ONGOING BATTLE: Moonford farmer Arthur Maynard says bindi-eye is a scourge in his lucerne paddocks.
“Some days I’ll spend 10-15 hours just cutting out the burrs.”
The Moonford farmer laid claim to pioneering a technique for “keeping a cap” on bindi-eye by spraying it with Round-Up.
But he said in reality it was only a quick-fix for the recurring problem.
“It’s just like fertilising them in the long run, because if you spray 10 plants, they will come back with 200 to 300 in their place,” he said.
Langley Flats farmer Rob Bygrave has also struggled with the “unkillable” weed.
“The worst thing is that the prickles are in the same family as clover, which is very similar to lucerne,” he said.

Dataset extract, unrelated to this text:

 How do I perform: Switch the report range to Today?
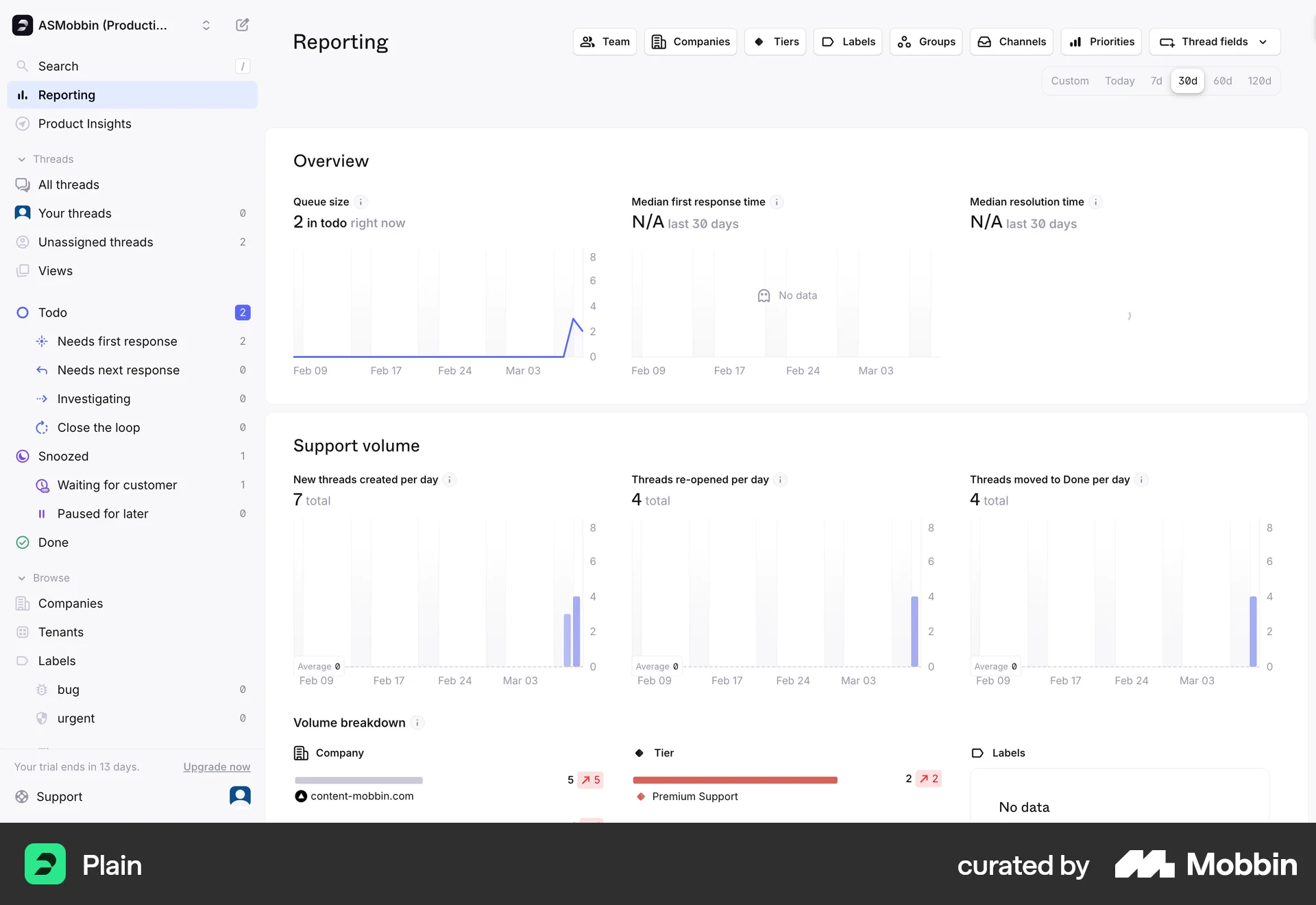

“So if you spray, it kills your lucerne too.”
He said the best way to deal with bindi-eye was to rotate crops, but once they set in the only thing to do was make second-rate hay, or start from scratch.
After ploughing the crop he suggested replanting with a cereal crop to make sure all the prickles were gone, before replanting with lucerne again.
“I’ve got 25 acres (10ha) of nice, lovely-looking hay but I can’t put a foot down without getting a prickle in it,” he said.
“If you’ve just planted a new crop (and bindi-eye sets in), it’s heartbreaking, I tell you.”
Although Mr Bygrave said the first winter frost would kill the dreaded prickles, they would return as soon as summer came around again.